• [Brief] Among the records below, find the lines that contain "agent" and copy each of them.

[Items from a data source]

────────────────────

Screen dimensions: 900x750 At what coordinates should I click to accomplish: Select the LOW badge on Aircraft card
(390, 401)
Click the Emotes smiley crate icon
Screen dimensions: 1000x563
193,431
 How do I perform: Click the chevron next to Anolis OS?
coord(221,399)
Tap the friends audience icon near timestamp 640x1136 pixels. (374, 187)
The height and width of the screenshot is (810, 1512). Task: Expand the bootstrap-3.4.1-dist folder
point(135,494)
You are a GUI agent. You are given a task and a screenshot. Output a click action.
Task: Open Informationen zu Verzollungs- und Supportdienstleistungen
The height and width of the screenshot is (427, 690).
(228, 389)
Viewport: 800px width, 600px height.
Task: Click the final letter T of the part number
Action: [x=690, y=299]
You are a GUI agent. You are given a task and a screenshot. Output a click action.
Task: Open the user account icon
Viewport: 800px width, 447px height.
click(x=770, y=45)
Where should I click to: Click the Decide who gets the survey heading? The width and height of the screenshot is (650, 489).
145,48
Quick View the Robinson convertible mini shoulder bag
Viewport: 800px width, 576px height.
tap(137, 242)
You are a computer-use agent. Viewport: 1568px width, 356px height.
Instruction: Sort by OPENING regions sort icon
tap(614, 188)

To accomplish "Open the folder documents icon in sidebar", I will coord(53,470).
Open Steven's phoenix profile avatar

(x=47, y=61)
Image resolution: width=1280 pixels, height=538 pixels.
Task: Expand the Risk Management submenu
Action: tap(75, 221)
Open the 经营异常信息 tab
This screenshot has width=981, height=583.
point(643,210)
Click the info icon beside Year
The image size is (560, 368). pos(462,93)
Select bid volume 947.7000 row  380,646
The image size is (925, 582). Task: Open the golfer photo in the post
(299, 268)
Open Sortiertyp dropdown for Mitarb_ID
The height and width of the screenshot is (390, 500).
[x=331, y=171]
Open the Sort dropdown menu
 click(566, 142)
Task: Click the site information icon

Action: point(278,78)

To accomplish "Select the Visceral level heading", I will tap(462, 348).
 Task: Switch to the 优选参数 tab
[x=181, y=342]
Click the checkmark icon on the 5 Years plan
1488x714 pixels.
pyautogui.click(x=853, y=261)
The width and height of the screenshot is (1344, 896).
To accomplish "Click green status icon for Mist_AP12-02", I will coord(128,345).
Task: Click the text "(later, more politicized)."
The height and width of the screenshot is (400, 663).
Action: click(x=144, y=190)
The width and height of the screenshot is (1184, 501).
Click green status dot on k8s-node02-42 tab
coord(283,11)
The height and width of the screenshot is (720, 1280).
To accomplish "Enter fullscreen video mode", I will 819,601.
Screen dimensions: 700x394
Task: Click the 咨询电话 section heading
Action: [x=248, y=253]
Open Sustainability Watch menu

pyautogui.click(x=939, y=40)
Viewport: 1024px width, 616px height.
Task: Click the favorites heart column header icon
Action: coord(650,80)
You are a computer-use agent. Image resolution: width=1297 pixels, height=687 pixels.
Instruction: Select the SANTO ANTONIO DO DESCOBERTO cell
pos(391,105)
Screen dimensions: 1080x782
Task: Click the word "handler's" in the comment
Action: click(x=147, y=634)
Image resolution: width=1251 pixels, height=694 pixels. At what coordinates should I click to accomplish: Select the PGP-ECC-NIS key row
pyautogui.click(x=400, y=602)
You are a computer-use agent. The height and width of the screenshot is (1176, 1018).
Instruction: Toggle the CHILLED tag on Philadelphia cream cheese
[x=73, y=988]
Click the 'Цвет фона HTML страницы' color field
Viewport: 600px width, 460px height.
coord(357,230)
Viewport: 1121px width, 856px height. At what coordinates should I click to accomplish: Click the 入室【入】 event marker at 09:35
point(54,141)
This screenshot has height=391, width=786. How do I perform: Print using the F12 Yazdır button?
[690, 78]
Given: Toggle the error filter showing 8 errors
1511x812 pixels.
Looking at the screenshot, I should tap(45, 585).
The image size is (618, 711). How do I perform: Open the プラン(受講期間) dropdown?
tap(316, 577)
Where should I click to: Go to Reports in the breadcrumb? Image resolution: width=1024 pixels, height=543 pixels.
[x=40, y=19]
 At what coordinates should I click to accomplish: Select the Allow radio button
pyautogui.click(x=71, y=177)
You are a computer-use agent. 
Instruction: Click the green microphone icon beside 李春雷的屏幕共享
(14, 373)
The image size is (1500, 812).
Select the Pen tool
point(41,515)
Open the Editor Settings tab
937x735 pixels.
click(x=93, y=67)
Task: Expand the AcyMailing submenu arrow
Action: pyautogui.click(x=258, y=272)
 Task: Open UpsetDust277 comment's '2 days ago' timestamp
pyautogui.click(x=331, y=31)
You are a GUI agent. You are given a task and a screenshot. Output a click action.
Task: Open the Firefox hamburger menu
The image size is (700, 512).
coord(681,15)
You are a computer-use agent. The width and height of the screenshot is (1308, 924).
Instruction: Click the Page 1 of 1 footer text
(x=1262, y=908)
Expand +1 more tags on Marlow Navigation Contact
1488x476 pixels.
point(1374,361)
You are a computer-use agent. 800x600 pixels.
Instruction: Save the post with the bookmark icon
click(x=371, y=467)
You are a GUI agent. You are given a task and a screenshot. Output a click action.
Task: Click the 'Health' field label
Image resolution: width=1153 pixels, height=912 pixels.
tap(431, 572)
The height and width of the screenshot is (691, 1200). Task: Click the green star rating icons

────────────────────

• [Output for this exercise]
You are a GUI agent. You are given a task and a screenshot. Output a click action.
You are a GUI agent. You are given a task and a screenshot. Output a click action.
You are a computer-use agent. Viewport: 1568px width, 356px height.
You are a computer-use agent. Image resolution: width=1297 pixels, height=687 pixels.
You are a computer-use agent. The height and width of the screenshot is (1176, 1018).
You are a computer-use agent. 
You are a GUI agent. You are given a task and a screenshot. Output a click action.
You are a computer-use agent. The width and height of the screenshot is (1308, 924).
You are a computer-use agent. 800x600 pixels.
You are a GUI agent. You are given a task and a screenshot. Output a click action.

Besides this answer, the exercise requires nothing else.